Given instruction: Swap "computer-use agent" for "desktop assistant" everywhere it appears in the records below, and give all the lines again with nothing else changed.
╭─ Data to process
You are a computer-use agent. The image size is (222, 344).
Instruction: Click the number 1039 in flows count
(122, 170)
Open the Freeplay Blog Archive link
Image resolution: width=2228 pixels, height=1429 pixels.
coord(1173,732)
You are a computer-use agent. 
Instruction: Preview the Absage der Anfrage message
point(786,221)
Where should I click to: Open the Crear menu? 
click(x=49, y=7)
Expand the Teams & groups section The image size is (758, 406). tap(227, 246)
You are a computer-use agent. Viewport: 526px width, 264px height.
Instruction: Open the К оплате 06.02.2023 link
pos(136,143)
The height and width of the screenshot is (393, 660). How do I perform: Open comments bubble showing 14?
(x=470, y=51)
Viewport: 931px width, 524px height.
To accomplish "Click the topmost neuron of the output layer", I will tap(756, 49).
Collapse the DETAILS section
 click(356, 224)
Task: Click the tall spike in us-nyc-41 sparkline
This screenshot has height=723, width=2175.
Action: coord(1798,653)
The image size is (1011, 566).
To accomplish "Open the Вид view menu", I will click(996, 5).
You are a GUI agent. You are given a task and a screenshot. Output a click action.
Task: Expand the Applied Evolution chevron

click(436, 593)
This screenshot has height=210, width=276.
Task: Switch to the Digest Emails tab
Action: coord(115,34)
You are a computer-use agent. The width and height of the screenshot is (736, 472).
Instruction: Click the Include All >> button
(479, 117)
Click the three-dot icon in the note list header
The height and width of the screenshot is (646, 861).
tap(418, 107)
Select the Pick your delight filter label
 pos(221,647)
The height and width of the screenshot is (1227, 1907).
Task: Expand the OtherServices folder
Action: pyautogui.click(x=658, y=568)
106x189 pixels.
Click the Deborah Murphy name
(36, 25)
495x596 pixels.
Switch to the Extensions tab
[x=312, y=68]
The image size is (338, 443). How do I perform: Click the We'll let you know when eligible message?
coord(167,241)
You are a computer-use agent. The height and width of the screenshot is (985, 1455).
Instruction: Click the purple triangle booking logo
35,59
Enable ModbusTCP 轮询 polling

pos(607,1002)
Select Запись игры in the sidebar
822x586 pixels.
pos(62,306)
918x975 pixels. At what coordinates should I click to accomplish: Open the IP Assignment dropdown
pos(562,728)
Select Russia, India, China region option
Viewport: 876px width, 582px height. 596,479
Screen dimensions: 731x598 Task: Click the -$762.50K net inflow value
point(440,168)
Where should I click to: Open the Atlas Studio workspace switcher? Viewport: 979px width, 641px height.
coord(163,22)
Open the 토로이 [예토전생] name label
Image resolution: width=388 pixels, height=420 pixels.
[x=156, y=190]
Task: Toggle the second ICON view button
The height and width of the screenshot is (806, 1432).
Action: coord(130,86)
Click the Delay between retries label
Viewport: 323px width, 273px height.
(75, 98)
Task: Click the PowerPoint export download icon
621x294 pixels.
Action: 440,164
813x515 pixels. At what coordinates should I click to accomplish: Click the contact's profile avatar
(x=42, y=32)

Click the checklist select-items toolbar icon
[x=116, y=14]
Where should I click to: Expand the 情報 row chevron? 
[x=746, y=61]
╰─
Response to the task:
You are a desktop assistant. The image size is (222, 344).
Instruction: Click the number 1039 in flows count
(122, 170)
Open the Freeplay Blog Archive link
Image resolution: width=2228 pixels, height=1429 pixels.
coord(1173,732)
You are a desktop assistant. 
Instruction: Preview the Absage der Anfrage message
point(786,221)
Where should I click to: Open the Crear menu? 
click(x=49, y=7)
Expand the Teams & groups section The image size is (758, 406). tap(227, 246)
You are a desktop assistant. Viewport: 526px width, 264px height.
Instruction: Open the К оплате 06.02.2023 link
pos(136,143)
The height and width of the screenshot is (393, 660). How do I perform: Open comments bubble showing 14?
(x=470, y=51)
Viewport: 931px width, 524px height.
To accomplish "Click the topmost neuron of the output layer", I will tap(756, 49).
Collapse the DETAILS section
 click(356, 224)
Task: Click the tall spike in us-nyc-41 sparkline
This screenshot has height=723, width=2175.
Action: coord(1798,653)
The image size is (1011, 566).
To accomplish "Open the Вид view menu", I will click(996, 5).
You are a GUI agent. You are given a task and a screenshot. Output a click action.
Task: Expand the Applied Evolution chevron

click(436, 593)
This screenshot has height=210, width=276.
Task: Switch to the Digest Emails tab
Action: coord(115,34)
You are a desktop assistant. The width and height of the screenshot is (736, 472).
Instruction: Click the Include All >> button
(479, 117)
Click the three-dot icon in the note list header
The height and width of the screenshot is (646, 861).
tap(418, 107)
Select the Pick your delight filter label
 pos(221,647)
The height and width of the screenshot is (1227, 1907).
Task: Expand the OtherServices folder
Action: pyautogui.click(x=658, y=568)
106x189 pixels.
Click the Deborah Murphy name
(36, 25)
495x596 pixels.
Switch to the Extensions tab
[x=312, y=68]
The image size is (338, 443). How do I perform: Click the We'll let you know when eligible message?
coord(167,241)
You are a desktop assistant. The height and width of the screenshot is (985, 1455).
Instruction: Click the purple triangle booking logo
35,59
Enable ModbusTCP 轮询 polling

pos(607,1002)
Select Запись игры in the sidebar
822x586 pixels.
pos(62,306)
918x975 pixels. At what coordinates should I click to accomplish: Open the IP Assignment dropdown
pos(562,728)
Select Russia, India, China region option
Viewport: 876px width, 582px height. 596,479
Screen dimensions: 731x598 Task: Click the -$762.50K net inflow value
point(440,168)
Where should I click to: Open the Atlas Studio workspace switcher? Viewport: 979px width, 641px height.
coord(163,22)
Open the 토로이 [예토전생] name label
Image resolution: width=388 pixels, height=420 pixels.
[x=156, y=190]
Task: Toggle the second ICON view button
The height and width of the screenshot is (806, 1432).
Action: coord(130,86)
Click the Delay between retries label
Viewport: 323px width, 273px height.
(75, 98)
Task: Click the PowerPoint export download icon
621x294 pixels.
Action: 440,164
813x515 pixels. At what coordinates should I click to accomplish: Click the contact's profile avatar
(x=42, y=32)

Click the checklist select-items toolbar icon
[x=116, y=14]
Where should I click to: Expand the 情報 row chevron? 
[x=746, y=61]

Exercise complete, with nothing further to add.